Felix Magath als Regionalligatrainer? Das kann ja wohl nur ein Aprilscherz sein.
123123123 11.06.2010
2. .
Die Zeit bei den finanziell potenten Bayern scheint ihm wirklich nicht gut getan zu haben. Zu neuen Clubs zu wechseln nur unter der Bedingungen, sie erstmal runderneuern zu können, soll das ein guter Trainer sein? Ich finde es einfach arrogant. Die Sache mit den 30 Mio. war ja schon eine Frechheit. Schalke muss nicht der neue CL-Gewinner und Rekordmeister werden. Vielmehr sollte mal eine finanzielle Basis das oberste Ziel sein, die man auch erreicht, ohne jede Saison 20 neue Spieler zu verpflichten. Von daher kann Magath gerne nach Leipzig gehen, dort einkaufen was das Zeug hält und einen weiteren Retorten-Verein in die Bundesliga führen. Persönlich wünsche ich ihm damit keinen Erfolg. Aber da es bisher nur beim Gerücht bleibt, besteht ja noch Hoffnung auf Mäßigung.
camou 11.06.2010
3. herrlich, weiter so
dummheit verleiht flügel !
Christian W., 11.06.2010
4. .
Der Transfer wäre richtig geil.
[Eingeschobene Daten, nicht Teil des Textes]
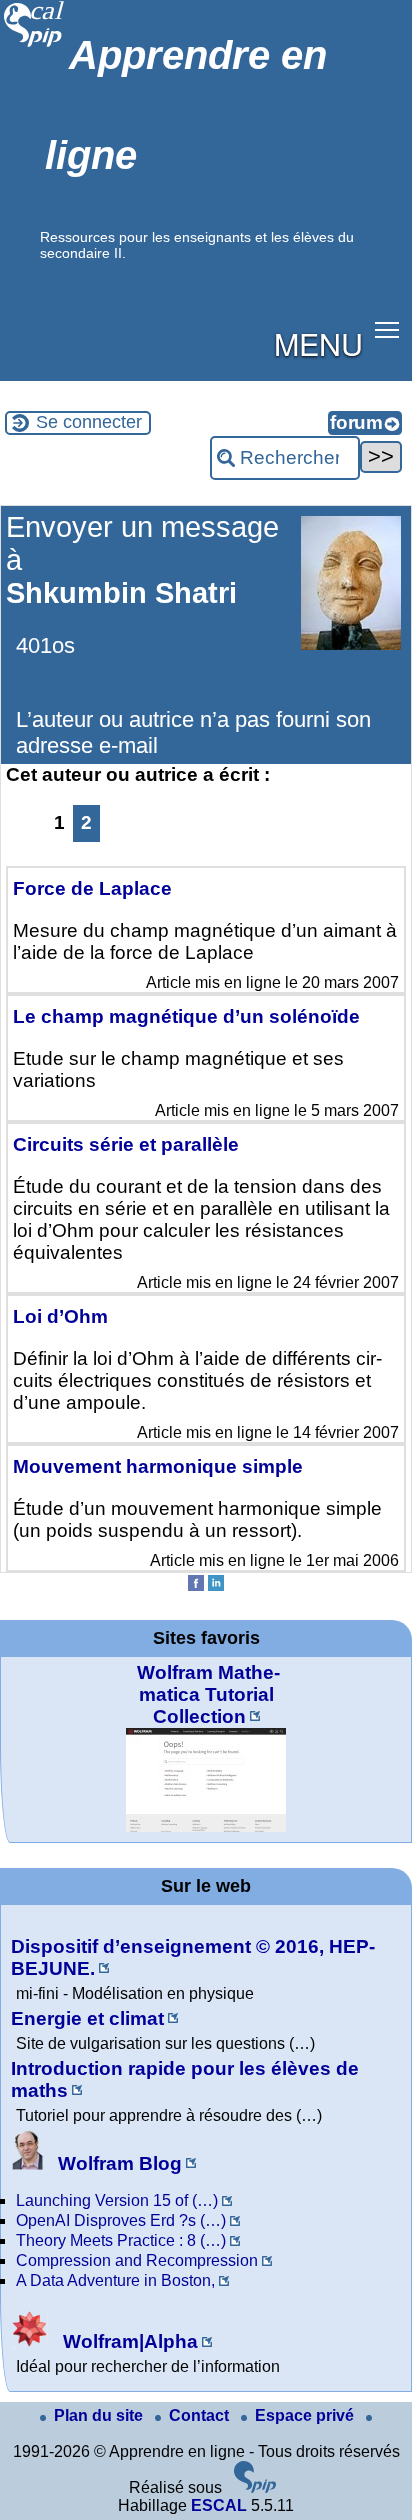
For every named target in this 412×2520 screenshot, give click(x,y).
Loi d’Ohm (60, 1316)
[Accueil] (34, 44)
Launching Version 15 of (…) (117, 2200)
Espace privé (306, 2415)
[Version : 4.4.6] (255, 2487)
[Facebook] (196, 1585)
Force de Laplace (92, 888)
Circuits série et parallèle (126, 1144)
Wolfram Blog (117, 2163)
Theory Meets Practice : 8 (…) (121, 2240)
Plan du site (100, 2415)
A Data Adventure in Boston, (115, 2280)
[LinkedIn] (216, 1585)
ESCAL (219, 2505)
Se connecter (89, 422)
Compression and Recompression (137, 2260)
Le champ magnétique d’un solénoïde (186, 1016)
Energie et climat (87, 2018)
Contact (201, 2415)
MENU (318, 343)
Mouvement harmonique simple (158, 1466)
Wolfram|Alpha (128, 2341)
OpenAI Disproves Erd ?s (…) (121, 2220)
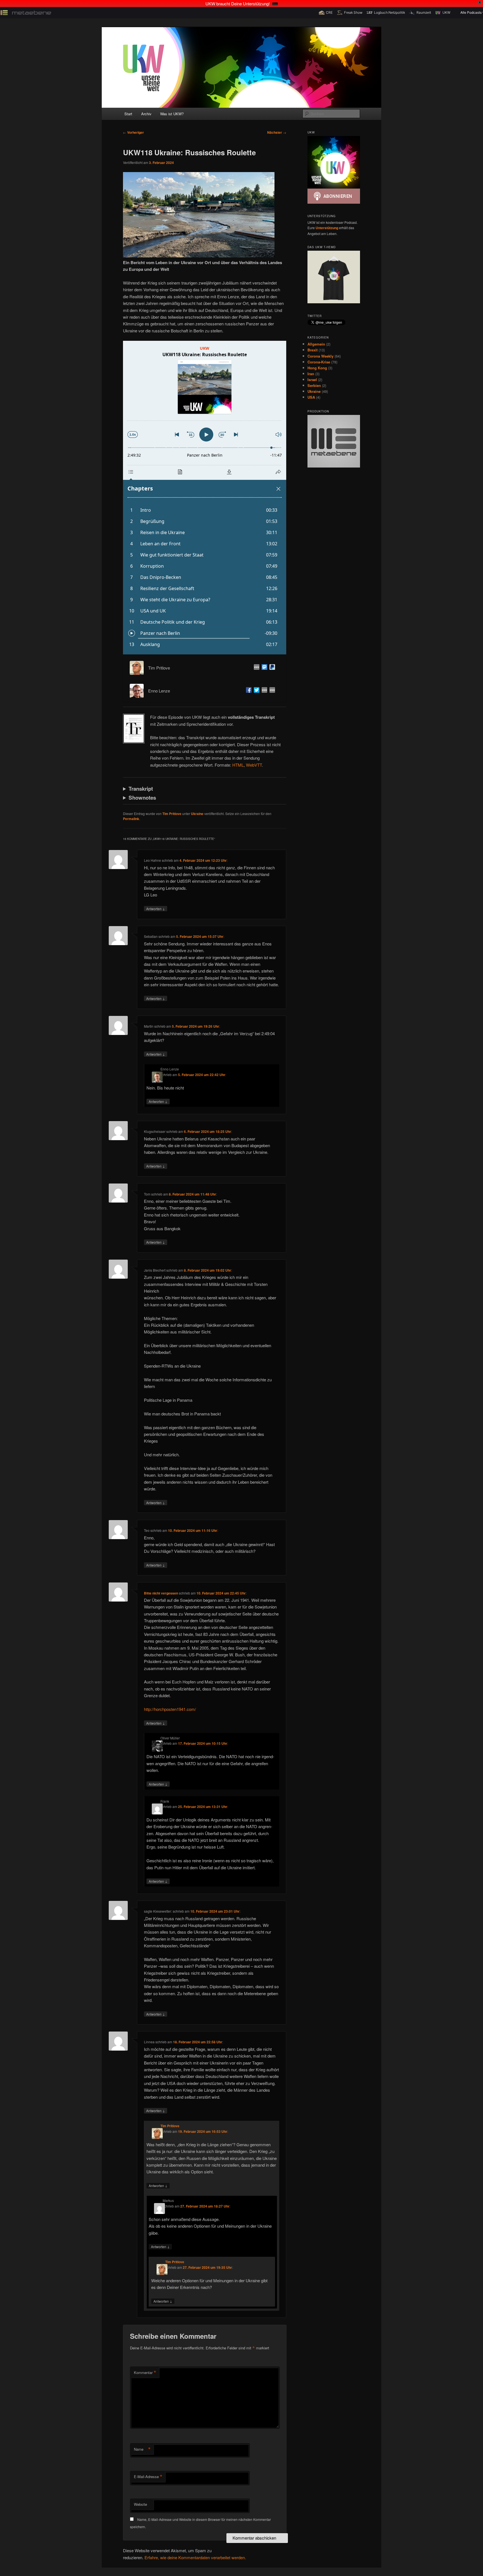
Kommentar (145, 2372)
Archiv (146, 113)
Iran (310, 373)
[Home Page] (263, 690)
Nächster (276, 132)
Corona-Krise (318, 362)
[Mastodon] (263, 667)
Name (142, 2449)
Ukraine (197, 813)
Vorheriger (133, 132)
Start (128, 113)
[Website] (255, 667)
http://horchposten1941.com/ (170, 1709)
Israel (312, 379)
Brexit (312, 350)
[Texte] (271, 690)
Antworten (155, 908)
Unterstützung (327, 227)
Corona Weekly (320, 356)
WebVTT (254, 765)
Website (140, 2504)
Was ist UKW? (172, 113)
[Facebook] (248, 690)
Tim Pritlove (171, 813)
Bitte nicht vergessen (161, 1593)
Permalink (131, 818)
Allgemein (316, 344)
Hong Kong (317, 367)
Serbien (314, 385)
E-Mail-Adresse (148, 2476)
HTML (238, 765)
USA (311, 397)
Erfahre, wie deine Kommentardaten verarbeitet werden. (195, 2557)
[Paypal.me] (271, 667)
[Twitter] (255, 690)
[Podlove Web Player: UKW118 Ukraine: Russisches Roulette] (204, 497)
Ich würde feiern.
Bokurano 11.06.2010
5. Ich halte
das für gar nicht mal so unwahrscheinlich, denn Magath mag es nicht so gern, dass er nicht die Gelder zur Verfügung bekommt die er möchte. Bei Bayern München und Wolfsburg war Geld ja nie wircklich ein Thema, aber ein Verein wie Schalke hat halt nicht diese Mittel, da sie massig Schulden haben. Der Magath ist zwar erfolgreich bei Schalke, aber um glücklich zu sein braucht er umfassende Freiheit und vorallem die Geldmittel die er sich wünscht, wenn sich ein Herr Magath mit dem was da ist länger als unbedingt nötig abfinden muss gefällt ihm das nicht.